Brain drain abroad hits UK architecture schools
A failure to fill senior academic posts is threatening standards in architectural education and research, experts have warned.
Heads of schools and education specialists are dismayed that the best academic minds are being lost in a brain drain to foreign universities and commercial practice.
Vacant chairs of architecture are at an all-time high and universities are struggling to fill senior posts because of low pay and poor employment conditions, they warned this week.
The University of Liverpool's David Dunster said the problems are making senior posts deeply unattractive. 'Who in their right mind would do it these days?' he asked. 'Universities are desperately cash-strapped and the bureaucracy is vast.'
And his head of school Simon Pepper agreed, saying that there are massively unrealistic expectations of senior architectural academics.
'They want a distinguished practicing architect, a teacher with a proven track record, a researcher with a high rating and someone prepared for a lot of administration, all wrapped into one, ' he said. 'It is completely unrealistic.'
He added: 'Many are going abroad. The Americans pay senior academics better, and have bigger and more respected schools. They allow staff far more freedom. Is it any surprise so many are thinking of going?'
The University of the West of England's head of school Richard Parnaby echoed these concerns. 'I can think of schools which have advertised a post, got no one, re-advertised, still got no one and been forced to leave the vacancy empty, ' he said.
'It is very difficult to get the right people for these posts, ' he said. 'What successful practitioner would seriously consider giving up private practice to commit to a load of mundane work?'
RIBA vice-president for education Jack Pringle told the AJ that there are five chairs of architecture vacant, which include Nottingham, Lincoln, Dundee and East London.

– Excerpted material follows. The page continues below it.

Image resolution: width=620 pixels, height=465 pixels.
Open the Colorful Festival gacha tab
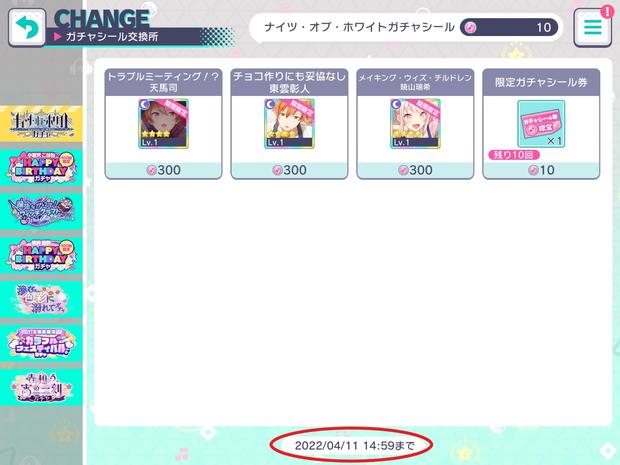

However, Pringle said he believed the recently published Education White Paper could help ease the recruitment crisis. 'One of the key objectives is to improve pay for very senior staff and improve their conditions, ' he said.
Wendy Potts, president of the heads of schools body SCHOSA, said it was an exaggeration to describe the situation as a 'crisis'. 'But there are problems with recruiting people from practice because business is so buoyant, ' she added.